> **Objective**
Rewrite the rows below, replacing "Select" with "Choose" and leaving everything else unchanged. Omit the pictures from your answer.

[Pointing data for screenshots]
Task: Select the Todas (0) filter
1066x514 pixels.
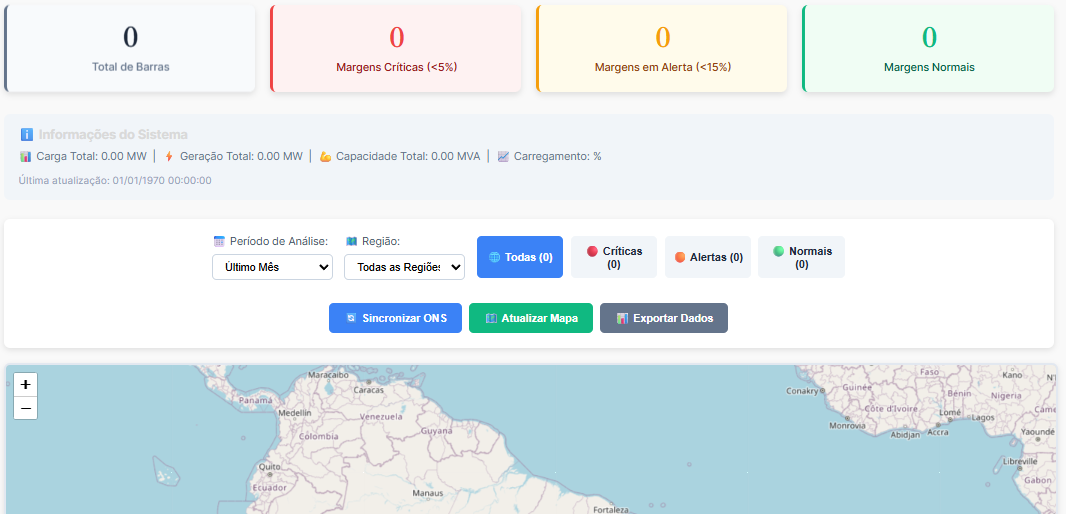Action: click(x=520, y=257)
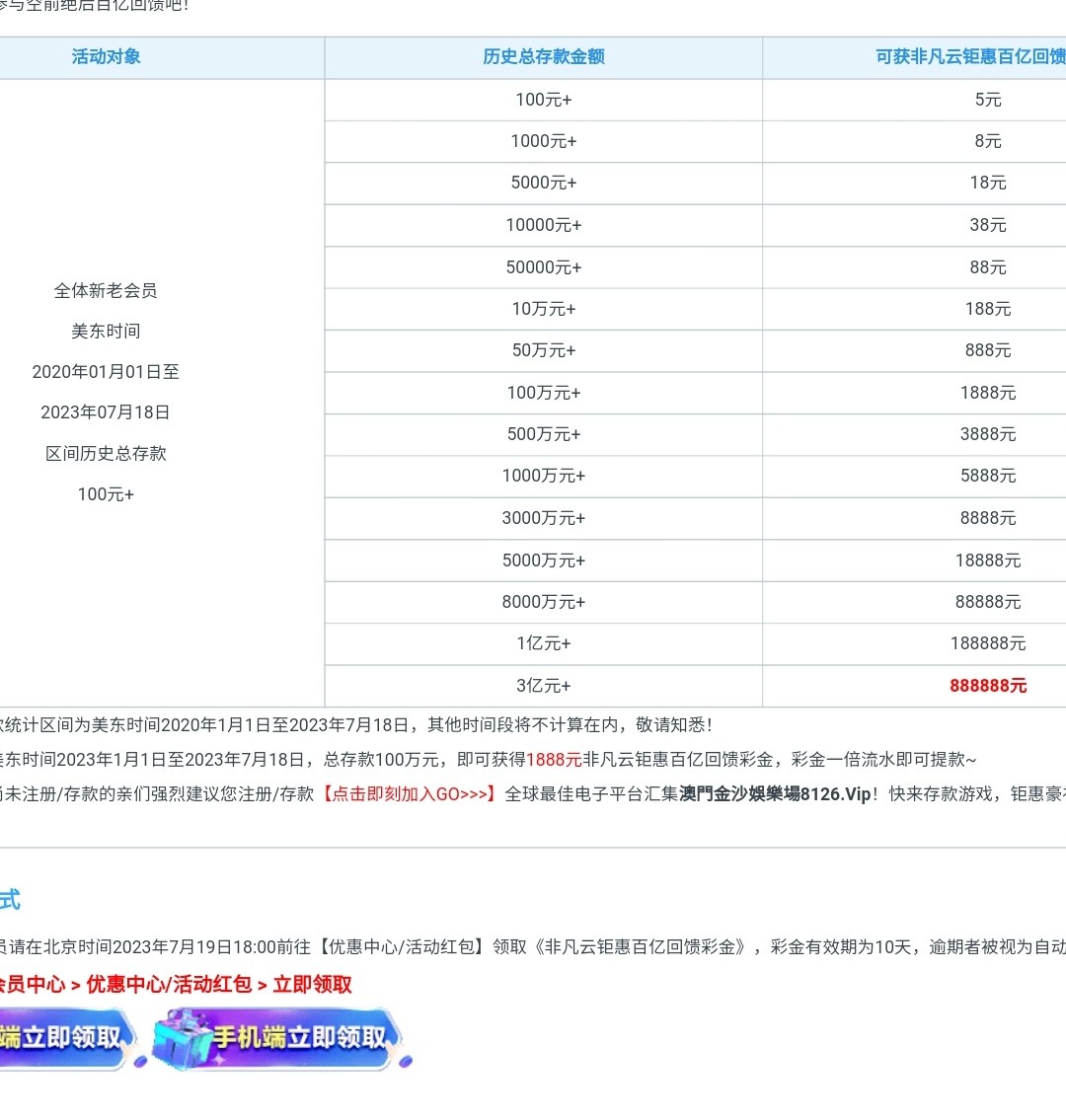The image size is (1066, 1120).
Task: Click the 1亿元+ deposit row cell
Action: point(543,643)
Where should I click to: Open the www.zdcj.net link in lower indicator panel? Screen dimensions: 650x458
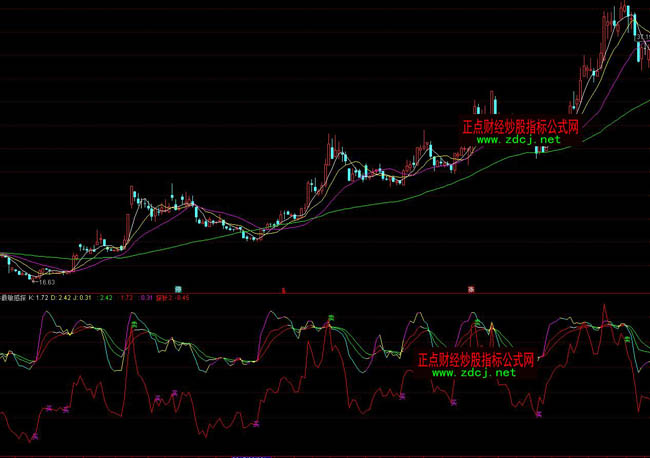tap(476, 373)
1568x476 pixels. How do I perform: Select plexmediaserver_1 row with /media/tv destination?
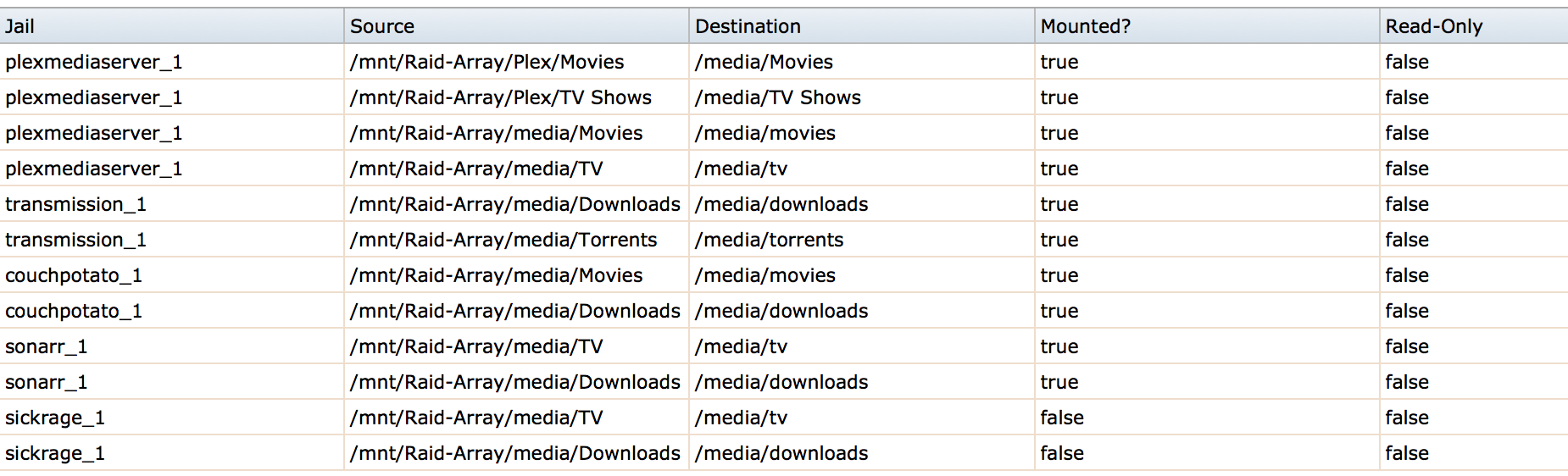[x=784, y=169]
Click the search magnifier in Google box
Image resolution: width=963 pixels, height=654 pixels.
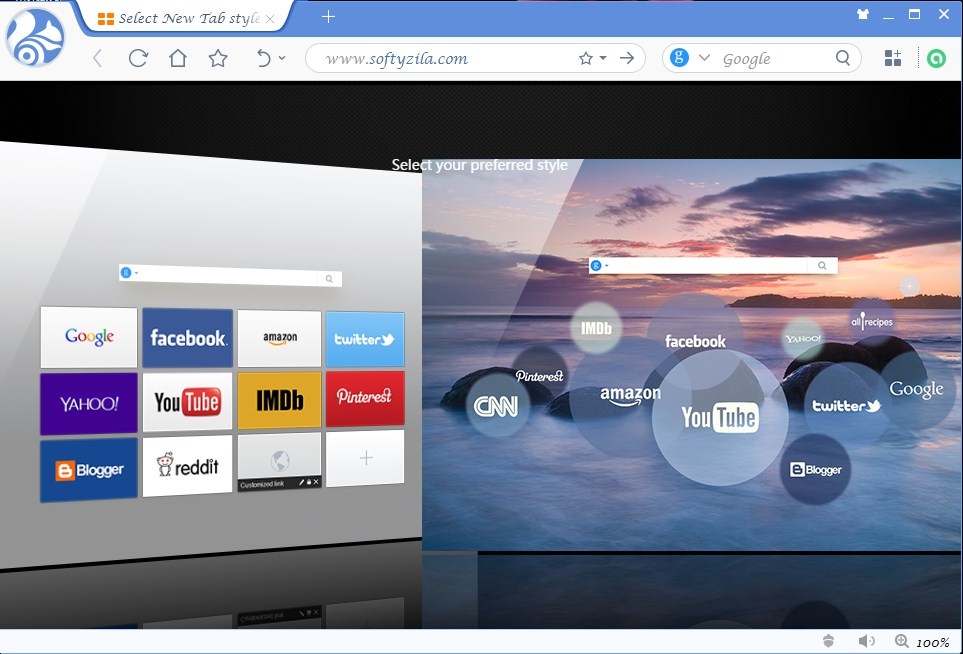click(x=843, y=58)
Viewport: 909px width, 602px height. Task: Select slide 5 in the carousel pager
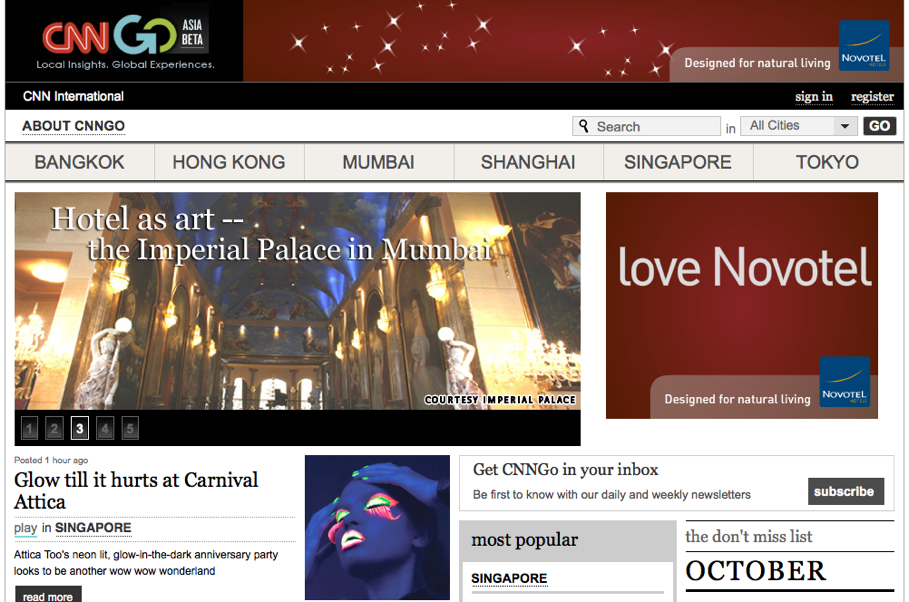(129, 428)
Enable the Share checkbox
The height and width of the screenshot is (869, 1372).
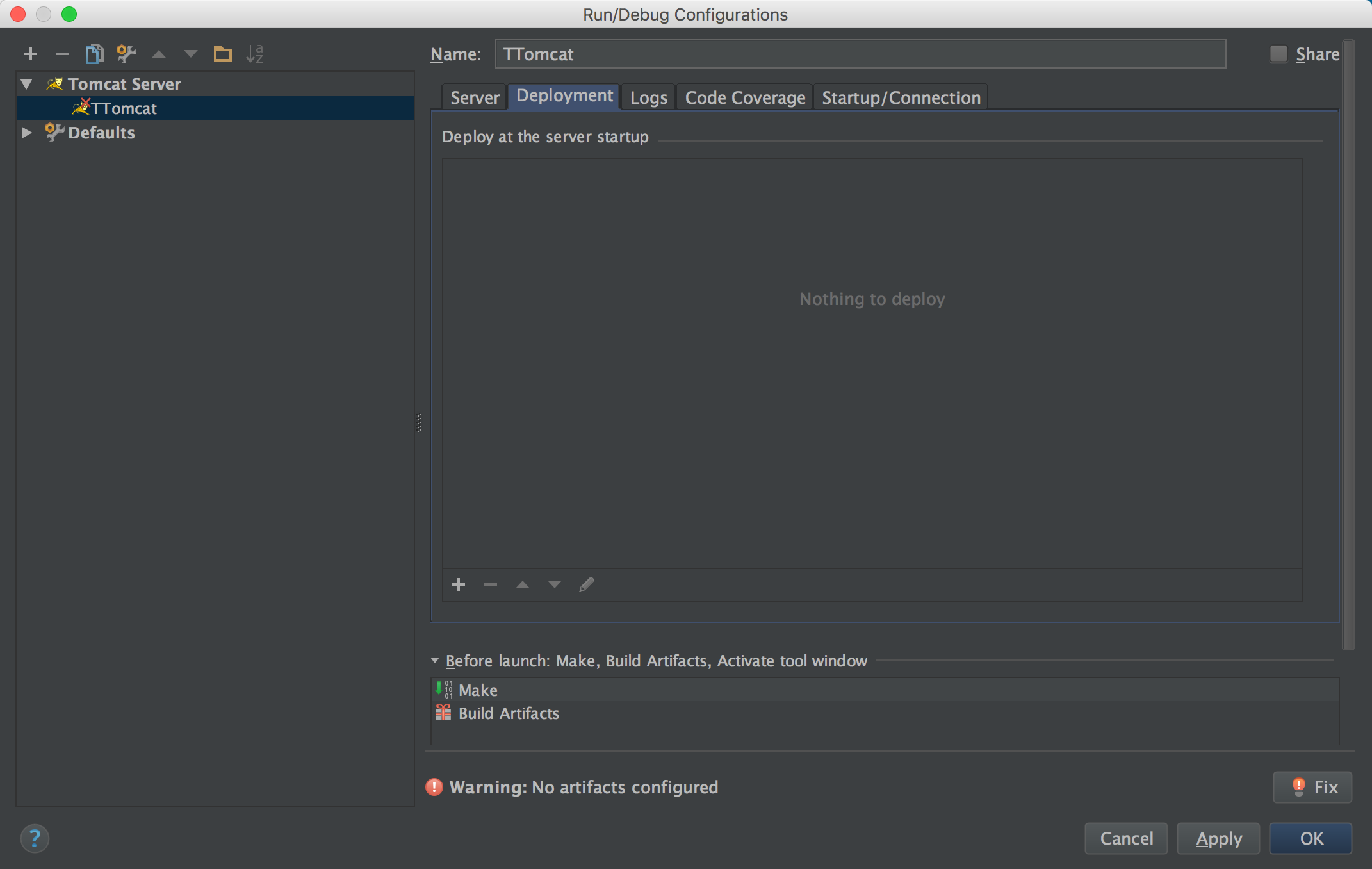point(1278,54)
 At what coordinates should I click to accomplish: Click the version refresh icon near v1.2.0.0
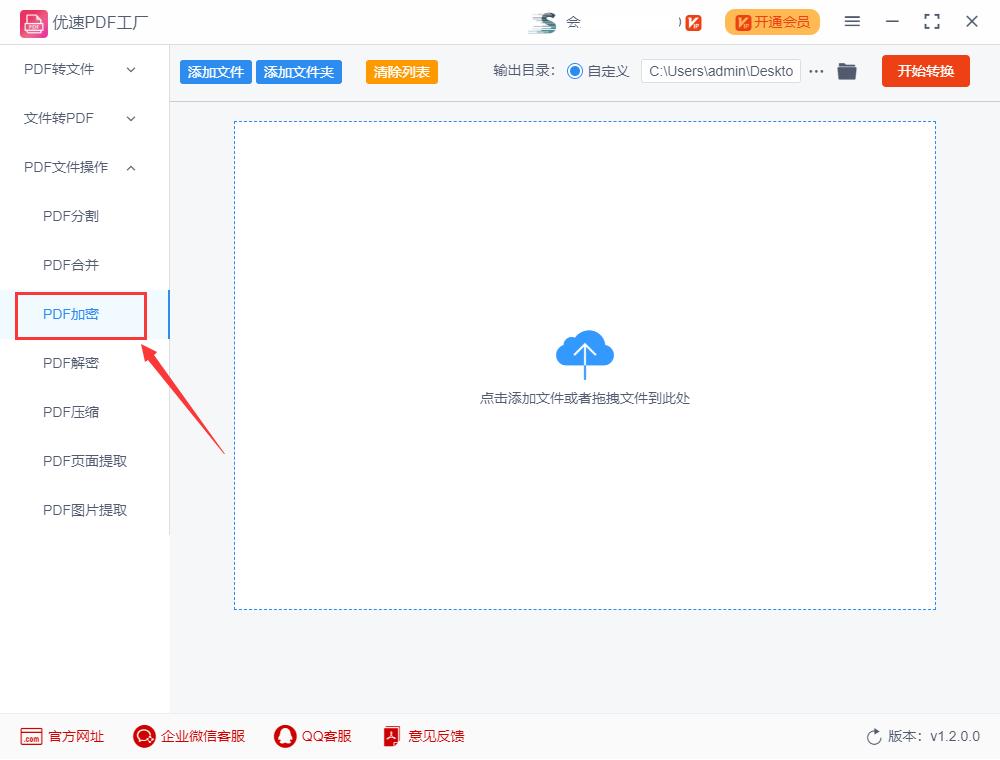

> **The answer**
Task: Choose the Todas (0) filter
1066x514 pixels.
Action: click(x=520, y=257)
The image size is (1066, 1120).
Task: Click the 1亿元+ deposit row cell
Action: point(543,643)
Where should I click to: Open the www.zdcj.net link in lower indicator panel? Screen dimensions: 650x458
tap(476, 373)
1568x476 pixels. How do I perform: Choose plexmediaserver_1 row with /media/tv destination?
[x=784, y=169]
Click the search magnifier in Google box
Image resolution: width=963 pixels, height=654 pixels.
click(x=843, y=58)
Viewport: 909px width, 602px height. Task: Choose slide 5 in the carousel pager
(129, 428)
Enable the Share checkbox
The height and width of the screenshot is (869, 1372).
point(1278,54)
 At what coordinates should I click to accomplish: Click the version refresh icon near v1.2.0.0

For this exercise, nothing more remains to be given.